**Énoncé a:** Transposez en tableau Markdown les lignes des enregistrements, de la ligne contenant "Select the 影片 videos menu item" jusqu'à la ligne contenant "Open the Contacts", toutes deux incluses, sans les lignes vides. Utilisez la colonne "Numéro" pour le rang et la colonne "Ligne" pour le texte.

-------- Extrait présenté

Freins et leviers à la réhabilitation des friches en Wallonie
Lettre de la CPDT n°62

Le paysage économique wallon a considérablement changé au cours des cinquante dernières années. De nombreuses activités se sont arrêtées ou ont été délocalisées, laissant un nombre important de terrains et de bâtiments à l’abandon ou sous-utilisés. Malgré une politique de réhabilitation volontariste, les friches restent nombreuses, ce qui soulève des questions quant aux facteurs influant sur la réaffectation de ces espaces.

Un article paru dans la Lettre de la CPDT n°62

 

Par le passé, de nombreux sites ont été urbanisés afin d’accueillir des activités qui, aujourd’hui, ont perdu leur raison d’être ou ont été transférées vers de nouvelles implantations. Ces sites nécessitent une réflexion sur leur devenir et sur leur meilleure réaffectation possible dans l’espace et le temps.

La réhabilitation des friches fait sens avec les orientations politiques de la Wallonie qui s’est fixée comme objectif d’encourager la gestion parcimonieuse des sols et la reconstruction de la « ville sur la ville » en s’appuyant sur le concept d’ « optimisation spatiale » qui vise à une utilisation plus efficiente du sol. Les friches représentent un gisement foncier essentiel pour atteindre les objectifs fixés par le gouvernement wallon et sont la clé d’une transition plus globale qu’il convient de saisir. Ces réflexions doivent cependant s’appuyer sur une connaissance tant des sites désaffectés que de leur potentiel de recomposition territoriale.

----------------

**Énoncé b:** Reprenez à l'identique le passage de l'article sur les friches en Wallonie qui commence par "Le paysage économique" et se poursuit jusqu'à "de ces espaces.".

-------- Enregistrements fournis

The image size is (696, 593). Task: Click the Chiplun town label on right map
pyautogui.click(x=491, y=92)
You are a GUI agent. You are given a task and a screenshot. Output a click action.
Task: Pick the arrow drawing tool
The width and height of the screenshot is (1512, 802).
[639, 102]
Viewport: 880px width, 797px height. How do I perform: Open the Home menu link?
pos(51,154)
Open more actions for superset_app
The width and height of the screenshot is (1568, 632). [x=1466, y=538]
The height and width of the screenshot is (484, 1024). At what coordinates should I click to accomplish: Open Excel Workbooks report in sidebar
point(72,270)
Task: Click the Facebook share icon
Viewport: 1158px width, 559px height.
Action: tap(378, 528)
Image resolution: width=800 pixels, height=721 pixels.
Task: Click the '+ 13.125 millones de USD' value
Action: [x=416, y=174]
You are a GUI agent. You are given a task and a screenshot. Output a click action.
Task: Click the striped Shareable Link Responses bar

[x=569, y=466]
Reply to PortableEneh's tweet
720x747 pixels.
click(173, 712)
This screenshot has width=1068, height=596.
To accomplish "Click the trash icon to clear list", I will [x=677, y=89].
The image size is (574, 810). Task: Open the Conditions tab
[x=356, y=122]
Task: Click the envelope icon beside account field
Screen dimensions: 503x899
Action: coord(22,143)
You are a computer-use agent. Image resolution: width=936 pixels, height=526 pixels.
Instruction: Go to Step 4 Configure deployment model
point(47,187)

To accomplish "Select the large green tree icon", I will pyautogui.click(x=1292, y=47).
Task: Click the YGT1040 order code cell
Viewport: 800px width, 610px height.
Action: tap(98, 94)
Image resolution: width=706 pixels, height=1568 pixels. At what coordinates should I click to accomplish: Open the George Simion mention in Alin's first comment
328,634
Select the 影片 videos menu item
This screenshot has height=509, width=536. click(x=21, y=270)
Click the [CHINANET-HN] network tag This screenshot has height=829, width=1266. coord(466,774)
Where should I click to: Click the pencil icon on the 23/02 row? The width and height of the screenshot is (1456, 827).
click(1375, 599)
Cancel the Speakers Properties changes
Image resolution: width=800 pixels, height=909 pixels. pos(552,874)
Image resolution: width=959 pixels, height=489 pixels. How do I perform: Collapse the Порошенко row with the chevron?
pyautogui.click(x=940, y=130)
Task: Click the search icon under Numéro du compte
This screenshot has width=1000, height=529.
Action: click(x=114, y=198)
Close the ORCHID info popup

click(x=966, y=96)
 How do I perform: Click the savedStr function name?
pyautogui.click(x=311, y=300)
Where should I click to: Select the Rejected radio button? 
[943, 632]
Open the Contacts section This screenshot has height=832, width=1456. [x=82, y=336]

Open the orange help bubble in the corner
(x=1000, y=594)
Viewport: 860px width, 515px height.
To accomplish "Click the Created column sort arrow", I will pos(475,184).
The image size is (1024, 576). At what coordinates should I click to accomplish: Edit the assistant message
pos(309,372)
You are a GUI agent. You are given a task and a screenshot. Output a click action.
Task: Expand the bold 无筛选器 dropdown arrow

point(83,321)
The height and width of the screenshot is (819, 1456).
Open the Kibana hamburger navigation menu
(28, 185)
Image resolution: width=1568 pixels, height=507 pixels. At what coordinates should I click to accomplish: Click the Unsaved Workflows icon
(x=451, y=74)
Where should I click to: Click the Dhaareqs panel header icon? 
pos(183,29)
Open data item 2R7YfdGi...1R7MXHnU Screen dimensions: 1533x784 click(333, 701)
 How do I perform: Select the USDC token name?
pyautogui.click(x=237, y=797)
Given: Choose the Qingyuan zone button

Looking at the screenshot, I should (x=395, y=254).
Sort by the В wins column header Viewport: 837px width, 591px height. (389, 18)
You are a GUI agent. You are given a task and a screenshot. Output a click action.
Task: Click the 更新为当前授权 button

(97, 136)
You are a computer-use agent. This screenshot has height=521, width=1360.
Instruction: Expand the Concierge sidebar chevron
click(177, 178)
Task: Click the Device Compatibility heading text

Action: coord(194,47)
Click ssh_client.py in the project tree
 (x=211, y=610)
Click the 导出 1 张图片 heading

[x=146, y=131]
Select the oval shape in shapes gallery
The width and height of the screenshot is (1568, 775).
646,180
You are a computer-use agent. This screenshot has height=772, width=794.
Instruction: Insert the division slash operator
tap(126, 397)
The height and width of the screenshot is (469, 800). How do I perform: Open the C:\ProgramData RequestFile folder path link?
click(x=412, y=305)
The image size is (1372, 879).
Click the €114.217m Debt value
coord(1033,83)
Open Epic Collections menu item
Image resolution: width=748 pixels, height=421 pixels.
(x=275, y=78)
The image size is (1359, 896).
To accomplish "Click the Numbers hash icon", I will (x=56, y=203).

----------------

**Réponse complète a:**
| Numéro | Ligne |
|---|---|
| 1 | Select the 影片 videos menu item |
| 2 | This screenshot has height=509, width=536. click(x=21, y=270) |
| 3 | Click the [CHINANET-HN] network tag This screenshot has height=829, width=1266. coord(466,774) |
| 4 | Where should I click to: Click the pencil icon on the 23/02 row? The width and height of the screenshot is (1456, 827). |
| 5 | click(1375, 599) |
| 6 | Cancel the Speakers Properties changes |
| 7 | Image resolution: width=800 pixels, height=909 pixels. pos(552,874) |
| 8 | Image resolution: width=959 pixels, height=489 pixels. How do I perform: Collapse the Порошенко row with the chevron? |
| 9 | pyautogui.click(x=940, y=130) |
| 10 | Task: Click the search icon under Numéro du compte |
| 11 | This screenshot has width=1000, height=529. |
| 12 | Action: click(x=114, y=198) |
| 13 | Close the ORCHID info popup |
| 14 | click(x=966, y=96) |
| 15 |  How do I perform: Click the savedStr function name? |
| 16 | pyautogui.click(x=311, y=300) |
| 17 | Where should I click to: Select the Rejected radio button?  |
| 18 | [943, 632] |
| 19 | Open the Contacts section This screenshot has height=832, width=1456. [x=82, y=336] |

**Réponse complète b:**
Le paysage économique wallon a considérablement changé au cours des cinquante dernières années. De nombreuses activités se sont arrêtées ou ont été délocalisées, laissant un nombre important de terrains et de bâtiments à l’abandon ou sous-utilisés. Malgré une politique de réhabilitation volontariste, les friches restent nombreuses, ce qui soulève des questions quant aux facteurs influant sur la réaffectation de ces espaces.